Pan American Health Organization (PAHO) Director Dr Carissa F. Etienne said on Tuesday that the COVID-19 vaccines soon to be available from the COVAX Facility are still recommended for the region, despite new variants of the COVID-19 virus.
“Based on the evidence we have now on the variants of concern, we are confident that our growing portfolio of COVID-19 vaccines remains useful and will guide us through the end of this pandemic,” she said during her weekly press briefing.

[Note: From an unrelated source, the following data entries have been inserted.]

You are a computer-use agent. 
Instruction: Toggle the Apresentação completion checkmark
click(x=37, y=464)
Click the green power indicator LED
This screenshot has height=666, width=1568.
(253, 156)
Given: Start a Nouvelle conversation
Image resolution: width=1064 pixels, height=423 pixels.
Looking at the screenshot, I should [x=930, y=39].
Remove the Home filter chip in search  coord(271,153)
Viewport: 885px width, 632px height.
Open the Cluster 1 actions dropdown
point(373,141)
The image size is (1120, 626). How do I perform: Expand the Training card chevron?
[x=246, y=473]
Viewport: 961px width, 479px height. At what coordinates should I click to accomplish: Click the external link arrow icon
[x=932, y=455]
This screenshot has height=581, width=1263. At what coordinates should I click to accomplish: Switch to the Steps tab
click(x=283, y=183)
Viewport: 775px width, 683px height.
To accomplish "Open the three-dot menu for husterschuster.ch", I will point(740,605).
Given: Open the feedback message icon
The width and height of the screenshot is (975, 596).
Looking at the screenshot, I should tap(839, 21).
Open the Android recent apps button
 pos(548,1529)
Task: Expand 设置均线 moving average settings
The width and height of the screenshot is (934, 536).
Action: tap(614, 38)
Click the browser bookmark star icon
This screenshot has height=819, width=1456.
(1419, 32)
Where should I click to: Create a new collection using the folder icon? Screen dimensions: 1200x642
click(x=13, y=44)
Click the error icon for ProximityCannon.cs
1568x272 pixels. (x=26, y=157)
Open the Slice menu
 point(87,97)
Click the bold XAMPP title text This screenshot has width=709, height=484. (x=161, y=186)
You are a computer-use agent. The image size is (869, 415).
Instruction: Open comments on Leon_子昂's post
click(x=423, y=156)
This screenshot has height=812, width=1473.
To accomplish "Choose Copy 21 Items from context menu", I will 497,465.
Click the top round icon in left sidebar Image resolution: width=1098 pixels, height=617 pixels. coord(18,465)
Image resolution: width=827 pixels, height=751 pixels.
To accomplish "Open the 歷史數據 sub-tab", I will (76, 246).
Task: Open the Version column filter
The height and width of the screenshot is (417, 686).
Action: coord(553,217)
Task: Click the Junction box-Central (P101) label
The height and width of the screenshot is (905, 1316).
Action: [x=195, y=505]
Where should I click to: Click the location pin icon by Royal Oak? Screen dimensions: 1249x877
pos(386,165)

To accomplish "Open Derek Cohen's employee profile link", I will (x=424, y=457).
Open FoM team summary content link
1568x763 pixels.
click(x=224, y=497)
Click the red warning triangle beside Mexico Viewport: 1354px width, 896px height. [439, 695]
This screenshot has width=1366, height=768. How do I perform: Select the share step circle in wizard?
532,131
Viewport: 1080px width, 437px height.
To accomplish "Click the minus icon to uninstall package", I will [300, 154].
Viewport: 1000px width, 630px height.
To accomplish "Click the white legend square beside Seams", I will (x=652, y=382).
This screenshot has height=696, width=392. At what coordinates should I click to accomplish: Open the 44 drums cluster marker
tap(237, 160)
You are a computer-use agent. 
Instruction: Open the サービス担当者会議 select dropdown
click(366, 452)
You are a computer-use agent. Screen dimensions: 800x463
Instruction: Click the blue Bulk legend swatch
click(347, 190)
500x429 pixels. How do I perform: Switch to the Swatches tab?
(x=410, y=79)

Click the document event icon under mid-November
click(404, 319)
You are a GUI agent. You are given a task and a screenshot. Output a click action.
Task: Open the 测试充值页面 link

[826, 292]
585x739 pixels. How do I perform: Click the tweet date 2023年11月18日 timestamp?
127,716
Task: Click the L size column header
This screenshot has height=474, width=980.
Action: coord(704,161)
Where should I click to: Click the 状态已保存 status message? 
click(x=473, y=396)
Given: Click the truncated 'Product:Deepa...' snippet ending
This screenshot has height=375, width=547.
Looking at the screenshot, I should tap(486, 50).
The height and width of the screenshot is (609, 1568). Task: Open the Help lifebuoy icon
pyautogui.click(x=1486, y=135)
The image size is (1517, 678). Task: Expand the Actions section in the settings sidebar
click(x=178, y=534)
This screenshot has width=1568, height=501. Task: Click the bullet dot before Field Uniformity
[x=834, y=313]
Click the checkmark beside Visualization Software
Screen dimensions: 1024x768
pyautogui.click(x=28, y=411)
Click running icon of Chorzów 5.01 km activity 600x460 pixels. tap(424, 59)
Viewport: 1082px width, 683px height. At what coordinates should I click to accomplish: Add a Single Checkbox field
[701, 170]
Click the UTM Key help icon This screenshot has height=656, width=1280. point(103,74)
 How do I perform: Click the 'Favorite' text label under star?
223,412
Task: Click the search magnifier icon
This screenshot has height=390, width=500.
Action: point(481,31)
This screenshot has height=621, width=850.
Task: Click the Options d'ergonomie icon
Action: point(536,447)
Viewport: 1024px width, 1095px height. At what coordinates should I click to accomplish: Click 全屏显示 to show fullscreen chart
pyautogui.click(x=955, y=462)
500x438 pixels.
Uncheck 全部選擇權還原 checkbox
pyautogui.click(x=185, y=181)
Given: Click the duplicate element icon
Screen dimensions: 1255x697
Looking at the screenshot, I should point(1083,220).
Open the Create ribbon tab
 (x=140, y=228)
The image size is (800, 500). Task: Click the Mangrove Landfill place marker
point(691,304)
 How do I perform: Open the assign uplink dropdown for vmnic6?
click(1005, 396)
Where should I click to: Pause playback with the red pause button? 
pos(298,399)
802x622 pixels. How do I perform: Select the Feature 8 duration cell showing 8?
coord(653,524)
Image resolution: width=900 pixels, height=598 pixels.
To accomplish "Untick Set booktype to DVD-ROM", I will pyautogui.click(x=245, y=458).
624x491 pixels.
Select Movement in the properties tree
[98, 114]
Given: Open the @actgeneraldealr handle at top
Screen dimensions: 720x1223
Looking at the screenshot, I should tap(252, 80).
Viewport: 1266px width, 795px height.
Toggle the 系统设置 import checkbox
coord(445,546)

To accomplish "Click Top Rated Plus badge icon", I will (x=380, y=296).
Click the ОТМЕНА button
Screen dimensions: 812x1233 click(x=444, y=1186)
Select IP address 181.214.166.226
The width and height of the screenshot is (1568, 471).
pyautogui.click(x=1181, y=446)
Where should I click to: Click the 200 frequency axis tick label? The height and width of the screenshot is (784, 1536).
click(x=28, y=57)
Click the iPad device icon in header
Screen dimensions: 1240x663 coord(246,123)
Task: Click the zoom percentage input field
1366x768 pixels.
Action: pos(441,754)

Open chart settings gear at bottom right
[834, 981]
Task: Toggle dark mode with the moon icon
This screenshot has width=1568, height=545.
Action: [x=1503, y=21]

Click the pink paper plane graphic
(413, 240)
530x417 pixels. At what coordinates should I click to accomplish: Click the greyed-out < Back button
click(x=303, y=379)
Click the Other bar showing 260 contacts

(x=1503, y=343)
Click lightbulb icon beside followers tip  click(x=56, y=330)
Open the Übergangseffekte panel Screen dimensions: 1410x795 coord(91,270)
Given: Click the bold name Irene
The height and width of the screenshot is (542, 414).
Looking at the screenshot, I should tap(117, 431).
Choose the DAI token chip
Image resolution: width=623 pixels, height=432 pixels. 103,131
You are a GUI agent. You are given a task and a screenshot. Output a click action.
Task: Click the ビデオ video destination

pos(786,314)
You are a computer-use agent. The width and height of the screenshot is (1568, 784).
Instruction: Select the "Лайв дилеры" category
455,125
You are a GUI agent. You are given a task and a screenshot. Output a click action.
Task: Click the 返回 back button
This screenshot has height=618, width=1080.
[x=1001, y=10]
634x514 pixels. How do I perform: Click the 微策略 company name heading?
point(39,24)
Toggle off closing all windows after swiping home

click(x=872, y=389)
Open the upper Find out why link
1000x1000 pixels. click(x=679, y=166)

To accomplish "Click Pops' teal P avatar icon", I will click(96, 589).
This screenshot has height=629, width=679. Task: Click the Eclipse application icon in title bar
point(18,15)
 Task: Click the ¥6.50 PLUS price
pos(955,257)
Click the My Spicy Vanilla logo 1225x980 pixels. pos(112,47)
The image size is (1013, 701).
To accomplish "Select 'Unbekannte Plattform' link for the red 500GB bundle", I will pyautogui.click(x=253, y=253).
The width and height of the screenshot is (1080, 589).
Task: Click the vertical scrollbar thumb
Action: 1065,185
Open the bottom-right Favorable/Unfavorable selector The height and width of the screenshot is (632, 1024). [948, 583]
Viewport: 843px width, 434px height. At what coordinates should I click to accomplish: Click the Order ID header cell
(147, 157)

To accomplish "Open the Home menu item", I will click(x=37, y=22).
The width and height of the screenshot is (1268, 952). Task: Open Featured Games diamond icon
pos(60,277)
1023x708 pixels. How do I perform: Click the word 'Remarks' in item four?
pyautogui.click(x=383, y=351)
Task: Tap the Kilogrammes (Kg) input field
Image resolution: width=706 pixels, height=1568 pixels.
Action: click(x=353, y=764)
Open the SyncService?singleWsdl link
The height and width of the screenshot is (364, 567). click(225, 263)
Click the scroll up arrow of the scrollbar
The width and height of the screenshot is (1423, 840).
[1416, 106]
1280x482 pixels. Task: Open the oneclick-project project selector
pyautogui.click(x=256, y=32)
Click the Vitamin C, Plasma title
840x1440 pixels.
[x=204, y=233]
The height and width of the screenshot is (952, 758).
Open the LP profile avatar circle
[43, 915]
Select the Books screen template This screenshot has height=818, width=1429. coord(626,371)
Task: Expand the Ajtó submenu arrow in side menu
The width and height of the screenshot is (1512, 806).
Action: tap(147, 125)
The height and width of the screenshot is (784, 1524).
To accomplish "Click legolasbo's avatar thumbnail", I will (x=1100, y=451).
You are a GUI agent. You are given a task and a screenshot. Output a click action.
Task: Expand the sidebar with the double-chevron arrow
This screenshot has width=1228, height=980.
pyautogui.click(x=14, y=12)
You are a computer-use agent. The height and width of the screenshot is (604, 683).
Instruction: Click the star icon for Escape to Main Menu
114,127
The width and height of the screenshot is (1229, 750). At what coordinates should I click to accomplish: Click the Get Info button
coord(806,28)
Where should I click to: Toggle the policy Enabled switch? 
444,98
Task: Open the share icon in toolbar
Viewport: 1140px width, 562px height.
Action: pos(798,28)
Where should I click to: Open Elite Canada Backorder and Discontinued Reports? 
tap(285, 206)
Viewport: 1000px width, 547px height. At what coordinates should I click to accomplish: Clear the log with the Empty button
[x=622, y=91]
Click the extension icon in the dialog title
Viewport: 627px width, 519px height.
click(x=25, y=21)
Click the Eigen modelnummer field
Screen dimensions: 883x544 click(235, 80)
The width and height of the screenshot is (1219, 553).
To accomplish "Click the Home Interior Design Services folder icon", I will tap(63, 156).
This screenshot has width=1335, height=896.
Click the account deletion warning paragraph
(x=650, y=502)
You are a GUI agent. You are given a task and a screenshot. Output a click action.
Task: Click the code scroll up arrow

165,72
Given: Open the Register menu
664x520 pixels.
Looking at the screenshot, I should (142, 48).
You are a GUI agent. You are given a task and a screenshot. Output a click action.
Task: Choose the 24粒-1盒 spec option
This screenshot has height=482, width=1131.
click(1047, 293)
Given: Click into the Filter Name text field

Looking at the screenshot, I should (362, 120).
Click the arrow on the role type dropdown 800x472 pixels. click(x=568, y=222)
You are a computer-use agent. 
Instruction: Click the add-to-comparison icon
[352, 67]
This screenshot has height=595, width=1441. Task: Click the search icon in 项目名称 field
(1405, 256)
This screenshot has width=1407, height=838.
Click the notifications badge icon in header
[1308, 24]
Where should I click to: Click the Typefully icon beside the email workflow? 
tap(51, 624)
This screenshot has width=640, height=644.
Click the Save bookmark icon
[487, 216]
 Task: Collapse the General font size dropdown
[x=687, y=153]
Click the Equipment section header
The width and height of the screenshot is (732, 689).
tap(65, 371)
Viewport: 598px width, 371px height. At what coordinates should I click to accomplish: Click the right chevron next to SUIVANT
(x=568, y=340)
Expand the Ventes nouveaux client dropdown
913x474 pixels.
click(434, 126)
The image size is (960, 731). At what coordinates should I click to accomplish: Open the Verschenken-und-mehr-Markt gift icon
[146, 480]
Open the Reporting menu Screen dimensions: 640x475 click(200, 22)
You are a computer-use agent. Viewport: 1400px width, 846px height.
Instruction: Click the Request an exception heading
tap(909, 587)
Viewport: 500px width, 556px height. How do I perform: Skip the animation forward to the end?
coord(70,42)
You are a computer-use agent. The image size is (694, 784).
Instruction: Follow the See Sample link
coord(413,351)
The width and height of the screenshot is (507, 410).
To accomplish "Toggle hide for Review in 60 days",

“We have at our hands a whole generation of effective vaccines to prevent infection and, especially, severe disease. Down the line, we may need to adapt our strategies, but we will continue to rely on these vaccines. The challenge now remains to ensure these vaccines are distributed quickly and fairly across our region, starting with those who need them most.”
So far, 20 countries in the region have at least one of three variants of concern circulating in the Americas.
Dr Etienne said evidence suggests that two of the variants – B117 first detected in the United Kingdom and P.1 first detected in Brazil – may be more easily transmissible.
“There is no reason for alarm, but for attention,” Dr Etienne said.
PAHO’s surveillance network is monitoring the variants of concern, working closely with similar efforts around the world.
“There are outstanding research teams working on the ground in places like Manaus, Brazil, who are focusing on this issue and providing us with information as swiftly as they can,” the PAHO director said, referring to the location where the P.1 variant originated.
PAHO’s Regional Genomic Surveillance Network has increased the ability to sequence virus samples by 50 per cent since the beginning of 2021.
Now, at least 11 regional countries can sequence virus samples and detect other new variants.
“We must stay focused on improving our capacity for surveillance, so we can keep track of trends, including variants of concern,” Dr Etienne said.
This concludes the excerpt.